# Prepare Leaf margin type data from TRY for use

The leaf margin type data from TRY is a mix of three traits: It has information on the actual leaf margins, on leaf compoundness, and on overall leaf shape. This data is separated in the preprocessing script.

*If you intend to clean more than one or two traits, we recommend the use of the batch pre-processing script.
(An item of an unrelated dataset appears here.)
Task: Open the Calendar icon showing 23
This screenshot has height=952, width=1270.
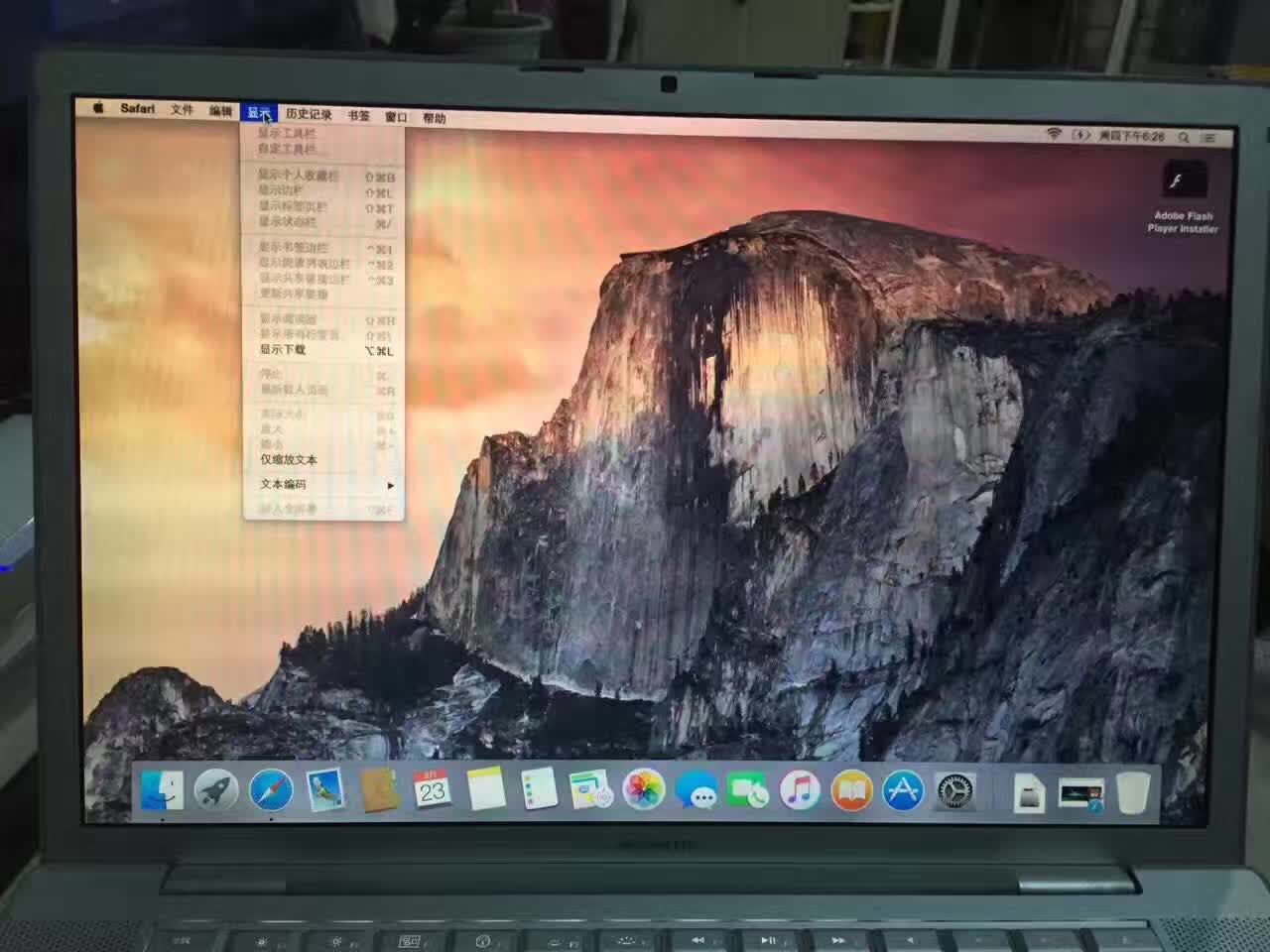Action: pyautogui.click(x=432, y=790)
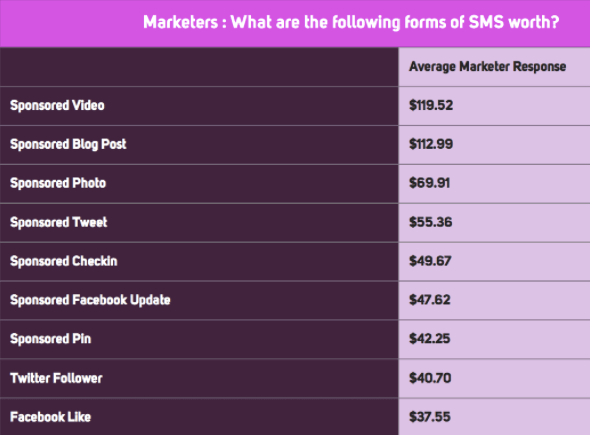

Refer to the [TRY main page](try-label) for details.*

If you have questions, suggestions, spot errors, or want to contribute, get in touch with us through planthub@idiv.de.

Author: David Schellenberger Costa

## Requirements

To run the script, the following is needed:
- TRY data, available <a href="https://planthub.idiv.de/downloads/" target="_parent">here</a>
- the data.table library may need to be installed

## Code

In [None]:
# load in libraries
library(data.table) # handle large datasets

# clear workspace
rm(list = ls())


Let's get the TRY data

In [None]:
# set working directory (adapt this!)
setwd(paste0(.brd, "PlantHub"))

# read in data (adapt this!)
TRY <- fread("TRY_PlantHub.gz")

# select data of interest
TRYSubset <- TRY[TraitName == "Leaf margin type"]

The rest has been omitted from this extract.